В этом была новизна. Мы брали слово не для того, чтобы обменять его на какую-то выгоду или дистанцироваться от БР. Наоборот. Мы публично признавали, что условий, которые десять лет назад заставили нас взять в руки оружие и бороться за перемены, больше нет. Мы руководили боевой организацией, мы вели вооруженную борьбу и убедили в этом многих людей. Наша позиция, указывающая на ее непрактичность, не осталась бы безразличной.
Кому пришла в голову идея письма?
Я думаю, что она созрела у многих. Было много тех, кто надеялся на инициативу, которая позволит завершить наш опыт, но никто не находил в себе смелости что-либо предпринять.
Почему письмо подписали только Курчо, Моретти, Ианнелли и Бертолацци?
Это был минимум из тех, кто находился в тюрьме Ребиббия для Моро тер. В течение многих лет мы не могли встретиться. И как вы могли подумать о том, чтобы в одностороннем порядке закрыть БР? Когда они решили уничтожить нас, они не построили специальные тюрьмы, чтобы поощрять дискуссии. Не заботились они и о другом решении. Когда мы оказались в Риме, именно эти четверо составляли значительную часть истории БР: трое из нас были там с самого начала, потом были те, кто поддерживал Продолжение борьбы, как Ианнелли и Бертолацци, те, кто поддерживал разоружение, как Курчо, и те, кто не поддерживал никакую группу, как я. Короче говоря, хотя нас было всего четверо, в нас было всего понемногу, так что остальные не стали бы сразу стрелять в нас; по крайней мере, первое чтение нашего письма было бы сделано всем архипелагом мелких групп, на которые мы теперь разделились. Мы не предлагали себя в качестве новой стороны, и у каждого была возможность подумать об этом. Бальзерани и Галлинари, например, поначалу не вписывались. Это потребовало определенного мужества, мы действительно были четырьмя отчаявшимися. Но мы были убеждены, что представляем гораздо больше людей, чем те, кто выходил на демонстрацию в тот момент. Так началось письмо, в котором было много доброй воли и очень мало расчета».

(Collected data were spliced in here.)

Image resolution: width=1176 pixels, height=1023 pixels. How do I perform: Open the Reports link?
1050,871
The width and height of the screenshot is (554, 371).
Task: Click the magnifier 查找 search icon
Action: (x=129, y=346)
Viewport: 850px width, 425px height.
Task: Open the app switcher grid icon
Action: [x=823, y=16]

Затем Бальзерани и Галлинари представили еще два документа.
Да. Сектантская логика — уродливый зверь, проникнув в нас, мы никогда от нее не избавимся. Но камень был брошен, никто не мог игнорировать то, что мы предлагали, и постепенно, каждый по-своему, они почти все пришли к нашим выводам.
Но почему то письмо намного беднее того, что вы говорите сейчас?
Политическая платформа, на которой мы, несомненно, сошлись бы, была минимальной, абсолютно минимальной. Она заключалась в том, чтобы публично сказать: мы открыли этот опыт, мы его закрываем. И мы также требуем от другой стороны, от государства, политического акта. Полностью. Если бы мы тогда открыли дебаты, они бы разрушили даже то немногое, что осталось. И действительно, это трудно сделать и сейчас. Не случайно мы писали, что только свободное слово позволяет говорить правду.